Federal Reserve Chairman Jerome Powell and Treasury Secretary Janet Yellen have joined the White House in arguing that the current spike in inflation will prove temporary as businesses ramp up supply to meet renewed demand. But some moderate Democrats — such as Sen. Joe Manchin of West Virginia — have voiced skepticism about the effects of $3.5 trillion in new spending on “human infrastructure” in the new budget bill.
Biden needs unanimous support from the 50-member Senate Democratic conference to win passage on the $3.5 trillion budget bill, which includes major investments in education, child care, health care and adaption to climate change that Biden argues will counter inflation by expanding economic productivity.
Some elements, such as an extension of the expanded child tax credit enacted in an earlier Covid relief bill, would stimulate consumer demand.

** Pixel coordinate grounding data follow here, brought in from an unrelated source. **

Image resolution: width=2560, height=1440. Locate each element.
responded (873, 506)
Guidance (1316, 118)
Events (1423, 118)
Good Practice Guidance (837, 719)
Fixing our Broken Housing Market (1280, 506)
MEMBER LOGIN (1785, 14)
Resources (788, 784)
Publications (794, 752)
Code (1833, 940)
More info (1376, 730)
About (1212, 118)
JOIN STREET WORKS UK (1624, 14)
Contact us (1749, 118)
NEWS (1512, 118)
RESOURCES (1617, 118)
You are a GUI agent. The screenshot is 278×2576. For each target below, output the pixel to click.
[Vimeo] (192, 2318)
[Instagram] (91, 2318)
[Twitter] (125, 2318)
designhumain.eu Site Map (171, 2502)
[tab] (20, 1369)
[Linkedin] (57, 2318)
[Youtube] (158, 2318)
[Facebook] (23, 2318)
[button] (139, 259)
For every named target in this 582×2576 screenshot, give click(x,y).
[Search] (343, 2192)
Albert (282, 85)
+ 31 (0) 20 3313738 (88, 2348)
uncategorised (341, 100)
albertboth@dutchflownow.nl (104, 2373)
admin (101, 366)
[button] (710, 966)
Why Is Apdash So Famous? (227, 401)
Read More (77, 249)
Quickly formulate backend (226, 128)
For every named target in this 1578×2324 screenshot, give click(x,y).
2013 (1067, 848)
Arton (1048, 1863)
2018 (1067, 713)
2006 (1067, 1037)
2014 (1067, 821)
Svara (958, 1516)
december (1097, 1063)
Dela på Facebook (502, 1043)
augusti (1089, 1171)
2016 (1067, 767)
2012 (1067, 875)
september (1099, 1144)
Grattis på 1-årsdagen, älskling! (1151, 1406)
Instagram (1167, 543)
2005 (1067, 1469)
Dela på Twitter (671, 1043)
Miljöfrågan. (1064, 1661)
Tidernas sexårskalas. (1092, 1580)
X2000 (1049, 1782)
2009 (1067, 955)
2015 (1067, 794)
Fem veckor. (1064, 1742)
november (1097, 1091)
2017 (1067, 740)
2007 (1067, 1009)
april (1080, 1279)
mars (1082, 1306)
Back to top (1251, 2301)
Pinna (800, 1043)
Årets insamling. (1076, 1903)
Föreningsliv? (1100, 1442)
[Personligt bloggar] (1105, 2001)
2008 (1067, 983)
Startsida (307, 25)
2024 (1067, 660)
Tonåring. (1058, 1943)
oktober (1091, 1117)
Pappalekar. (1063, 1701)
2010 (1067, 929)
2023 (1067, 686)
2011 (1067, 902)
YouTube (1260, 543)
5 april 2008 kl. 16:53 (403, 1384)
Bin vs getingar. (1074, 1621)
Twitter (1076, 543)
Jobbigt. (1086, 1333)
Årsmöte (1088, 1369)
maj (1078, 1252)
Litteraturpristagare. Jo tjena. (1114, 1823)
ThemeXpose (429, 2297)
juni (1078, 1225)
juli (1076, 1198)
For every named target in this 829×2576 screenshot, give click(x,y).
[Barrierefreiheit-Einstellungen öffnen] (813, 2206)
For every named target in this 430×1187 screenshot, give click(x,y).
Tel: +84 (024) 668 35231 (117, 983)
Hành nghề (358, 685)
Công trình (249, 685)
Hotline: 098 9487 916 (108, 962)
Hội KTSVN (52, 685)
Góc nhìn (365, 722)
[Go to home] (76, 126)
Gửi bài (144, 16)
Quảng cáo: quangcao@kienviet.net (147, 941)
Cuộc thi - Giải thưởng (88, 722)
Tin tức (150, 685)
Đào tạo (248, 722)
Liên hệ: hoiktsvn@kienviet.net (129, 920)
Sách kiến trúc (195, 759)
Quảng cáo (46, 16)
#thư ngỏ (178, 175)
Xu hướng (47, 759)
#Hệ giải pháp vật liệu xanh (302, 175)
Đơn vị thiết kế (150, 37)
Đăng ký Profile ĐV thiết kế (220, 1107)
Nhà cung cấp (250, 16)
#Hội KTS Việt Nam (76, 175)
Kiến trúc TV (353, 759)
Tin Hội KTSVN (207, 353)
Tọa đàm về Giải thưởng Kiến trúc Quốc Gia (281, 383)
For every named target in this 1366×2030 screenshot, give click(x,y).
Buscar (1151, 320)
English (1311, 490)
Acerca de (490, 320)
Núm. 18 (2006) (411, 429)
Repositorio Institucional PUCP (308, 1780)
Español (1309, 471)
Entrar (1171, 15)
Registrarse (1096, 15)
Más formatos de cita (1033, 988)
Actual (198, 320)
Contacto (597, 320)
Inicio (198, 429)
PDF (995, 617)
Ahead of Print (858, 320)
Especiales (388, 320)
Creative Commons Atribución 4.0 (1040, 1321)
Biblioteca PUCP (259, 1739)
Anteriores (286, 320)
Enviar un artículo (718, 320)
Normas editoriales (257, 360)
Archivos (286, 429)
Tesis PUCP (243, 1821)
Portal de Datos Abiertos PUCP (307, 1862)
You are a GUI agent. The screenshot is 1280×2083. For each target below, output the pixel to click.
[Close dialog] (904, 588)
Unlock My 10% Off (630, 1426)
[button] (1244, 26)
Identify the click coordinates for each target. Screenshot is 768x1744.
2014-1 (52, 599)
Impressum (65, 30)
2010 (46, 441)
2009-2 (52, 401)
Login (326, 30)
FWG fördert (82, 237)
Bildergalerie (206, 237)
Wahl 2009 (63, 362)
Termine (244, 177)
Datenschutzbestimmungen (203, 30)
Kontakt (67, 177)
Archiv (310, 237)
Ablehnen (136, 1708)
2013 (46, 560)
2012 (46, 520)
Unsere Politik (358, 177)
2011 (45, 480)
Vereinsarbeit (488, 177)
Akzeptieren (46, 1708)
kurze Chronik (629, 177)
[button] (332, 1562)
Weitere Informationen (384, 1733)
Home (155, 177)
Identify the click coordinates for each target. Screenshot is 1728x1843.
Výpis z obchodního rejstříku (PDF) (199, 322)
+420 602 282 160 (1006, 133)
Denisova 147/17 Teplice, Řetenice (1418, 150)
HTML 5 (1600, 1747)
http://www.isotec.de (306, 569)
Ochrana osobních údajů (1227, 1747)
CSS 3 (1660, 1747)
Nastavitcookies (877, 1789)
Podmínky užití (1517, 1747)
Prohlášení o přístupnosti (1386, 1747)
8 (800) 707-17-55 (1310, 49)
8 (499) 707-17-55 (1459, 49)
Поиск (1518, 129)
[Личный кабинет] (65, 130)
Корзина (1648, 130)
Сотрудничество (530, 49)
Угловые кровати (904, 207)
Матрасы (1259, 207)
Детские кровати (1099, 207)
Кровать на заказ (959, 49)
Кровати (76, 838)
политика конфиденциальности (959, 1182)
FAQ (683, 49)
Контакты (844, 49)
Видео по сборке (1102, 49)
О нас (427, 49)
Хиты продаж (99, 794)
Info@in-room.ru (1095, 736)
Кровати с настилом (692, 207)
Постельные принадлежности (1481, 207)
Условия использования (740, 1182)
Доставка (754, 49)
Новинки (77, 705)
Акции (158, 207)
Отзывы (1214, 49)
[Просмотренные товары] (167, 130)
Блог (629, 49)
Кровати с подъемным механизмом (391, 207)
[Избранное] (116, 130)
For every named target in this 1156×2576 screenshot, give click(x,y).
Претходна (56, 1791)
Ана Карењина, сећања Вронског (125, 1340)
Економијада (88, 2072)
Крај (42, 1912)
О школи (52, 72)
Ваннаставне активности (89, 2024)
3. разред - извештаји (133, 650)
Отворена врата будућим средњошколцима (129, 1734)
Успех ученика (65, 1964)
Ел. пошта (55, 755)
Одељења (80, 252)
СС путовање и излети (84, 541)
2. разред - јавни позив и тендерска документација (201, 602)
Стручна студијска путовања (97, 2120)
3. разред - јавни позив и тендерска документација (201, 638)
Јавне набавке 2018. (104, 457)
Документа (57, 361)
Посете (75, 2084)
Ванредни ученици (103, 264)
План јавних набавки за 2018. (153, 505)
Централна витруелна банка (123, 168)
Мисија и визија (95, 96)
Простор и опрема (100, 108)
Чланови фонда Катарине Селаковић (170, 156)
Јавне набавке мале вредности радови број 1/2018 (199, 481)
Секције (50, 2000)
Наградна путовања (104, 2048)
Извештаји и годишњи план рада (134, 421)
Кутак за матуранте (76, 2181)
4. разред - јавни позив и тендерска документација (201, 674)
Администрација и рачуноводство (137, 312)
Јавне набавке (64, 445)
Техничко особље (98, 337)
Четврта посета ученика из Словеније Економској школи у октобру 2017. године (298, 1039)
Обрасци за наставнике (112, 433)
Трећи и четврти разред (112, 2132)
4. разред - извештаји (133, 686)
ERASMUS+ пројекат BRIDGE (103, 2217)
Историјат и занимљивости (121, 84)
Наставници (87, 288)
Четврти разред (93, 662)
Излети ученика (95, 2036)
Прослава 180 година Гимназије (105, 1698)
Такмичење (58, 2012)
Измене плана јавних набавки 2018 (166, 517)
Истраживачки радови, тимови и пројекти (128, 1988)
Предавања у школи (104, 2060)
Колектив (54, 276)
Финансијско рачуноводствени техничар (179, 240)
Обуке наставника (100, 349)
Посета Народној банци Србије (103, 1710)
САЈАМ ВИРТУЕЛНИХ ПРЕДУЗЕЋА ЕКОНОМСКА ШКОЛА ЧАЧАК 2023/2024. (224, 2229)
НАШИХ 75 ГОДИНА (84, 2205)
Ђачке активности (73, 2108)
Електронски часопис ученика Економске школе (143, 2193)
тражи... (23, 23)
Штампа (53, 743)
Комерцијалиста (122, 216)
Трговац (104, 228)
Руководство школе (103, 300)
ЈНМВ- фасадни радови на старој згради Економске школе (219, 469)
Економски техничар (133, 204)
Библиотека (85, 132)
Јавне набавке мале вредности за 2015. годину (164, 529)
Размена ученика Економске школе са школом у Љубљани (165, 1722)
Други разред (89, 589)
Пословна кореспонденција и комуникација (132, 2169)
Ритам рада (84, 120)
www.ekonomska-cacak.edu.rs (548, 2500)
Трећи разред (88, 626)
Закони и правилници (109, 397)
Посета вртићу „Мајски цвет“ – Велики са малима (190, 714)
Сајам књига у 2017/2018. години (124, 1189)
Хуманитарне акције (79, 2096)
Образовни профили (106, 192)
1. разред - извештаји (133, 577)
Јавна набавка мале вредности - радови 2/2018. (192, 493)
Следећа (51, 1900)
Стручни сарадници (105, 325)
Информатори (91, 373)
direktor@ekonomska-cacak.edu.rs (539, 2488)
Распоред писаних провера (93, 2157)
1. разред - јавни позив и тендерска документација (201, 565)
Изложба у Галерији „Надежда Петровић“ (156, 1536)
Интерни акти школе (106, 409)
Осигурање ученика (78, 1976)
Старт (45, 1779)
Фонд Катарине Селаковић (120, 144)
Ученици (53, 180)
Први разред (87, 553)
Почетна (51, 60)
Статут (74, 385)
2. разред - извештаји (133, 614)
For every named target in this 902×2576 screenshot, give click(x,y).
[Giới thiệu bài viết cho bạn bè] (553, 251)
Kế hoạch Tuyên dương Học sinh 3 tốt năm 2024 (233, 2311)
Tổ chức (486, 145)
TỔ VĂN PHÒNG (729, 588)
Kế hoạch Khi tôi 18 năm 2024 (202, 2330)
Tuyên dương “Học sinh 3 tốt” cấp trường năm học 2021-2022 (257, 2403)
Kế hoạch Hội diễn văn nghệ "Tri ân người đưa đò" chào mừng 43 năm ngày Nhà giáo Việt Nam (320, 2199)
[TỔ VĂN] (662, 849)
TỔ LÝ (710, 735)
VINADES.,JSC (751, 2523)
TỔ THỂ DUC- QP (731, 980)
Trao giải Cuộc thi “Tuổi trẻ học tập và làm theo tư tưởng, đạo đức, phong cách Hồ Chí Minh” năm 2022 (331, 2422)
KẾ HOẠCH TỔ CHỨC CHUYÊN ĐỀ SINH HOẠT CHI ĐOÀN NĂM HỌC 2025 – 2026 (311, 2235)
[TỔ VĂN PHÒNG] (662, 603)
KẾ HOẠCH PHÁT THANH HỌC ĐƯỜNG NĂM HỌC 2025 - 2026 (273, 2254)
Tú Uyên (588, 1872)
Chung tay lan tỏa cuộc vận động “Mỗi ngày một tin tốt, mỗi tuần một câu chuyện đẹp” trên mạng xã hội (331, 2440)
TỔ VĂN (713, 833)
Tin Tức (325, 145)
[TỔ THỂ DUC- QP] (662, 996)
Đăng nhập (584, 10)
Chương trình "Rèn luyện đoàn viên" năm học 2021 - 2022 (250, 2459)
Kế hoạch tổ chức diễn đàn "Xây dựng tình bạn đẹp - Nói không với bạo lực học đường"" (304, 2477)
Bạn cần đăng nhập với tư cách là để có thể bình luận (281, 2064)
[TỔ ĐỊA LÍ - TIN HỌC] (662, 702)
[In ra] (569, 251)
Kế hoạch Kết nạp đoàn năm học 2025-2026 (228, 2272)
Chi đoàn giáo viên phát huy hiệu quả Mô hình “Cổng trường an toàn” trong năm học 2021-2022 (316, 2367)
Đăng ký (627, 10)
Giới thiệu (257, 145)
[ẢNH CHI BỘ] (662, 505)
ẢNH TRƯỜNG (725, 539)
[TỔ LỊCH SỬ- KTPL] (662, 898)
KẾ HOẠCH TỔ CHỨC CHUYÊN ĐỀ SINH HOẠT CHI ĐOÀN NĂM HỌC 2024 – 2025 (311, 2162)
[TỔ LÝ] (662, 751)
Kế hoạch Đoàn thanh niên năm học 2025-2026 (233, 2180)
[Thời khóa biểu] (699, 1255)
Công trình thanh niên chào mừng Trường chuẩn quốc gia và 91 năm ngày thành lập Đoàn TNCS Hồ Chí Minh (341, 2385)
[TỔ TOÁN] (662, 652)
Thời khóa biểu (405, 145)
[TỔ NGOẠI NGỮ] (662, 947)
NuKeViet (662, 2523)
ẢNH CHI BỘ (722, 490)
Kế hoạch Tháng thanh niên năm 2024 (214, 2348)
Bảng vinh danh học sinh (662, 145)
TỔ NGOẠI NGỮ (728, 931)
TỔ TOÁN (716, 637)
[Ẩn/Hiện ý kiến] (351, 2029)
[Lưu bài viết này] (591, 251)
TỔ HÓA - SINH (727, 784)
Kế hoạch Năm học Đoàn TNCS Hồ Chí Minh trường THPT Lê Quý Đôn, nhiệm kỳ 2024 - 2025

But Deese said that would be dwarfed by the larger near-term reduction in demand pressures as temporary covid relief spending winds down.
The Deese memo quotes former Democratic Treasury Larry Summers — once of the loudest voices warning about inflation in recent months — as praising the bipartisan physical infrastructure bill as “an epic opportunity for productivity enhancement.”
It also quotes Furman as saying the bipartisan bill passed by the Senate Tuesday “would not be inflationary because the investments are spread out over time, mostly paid for, and would expand the productive capacity of the economy.”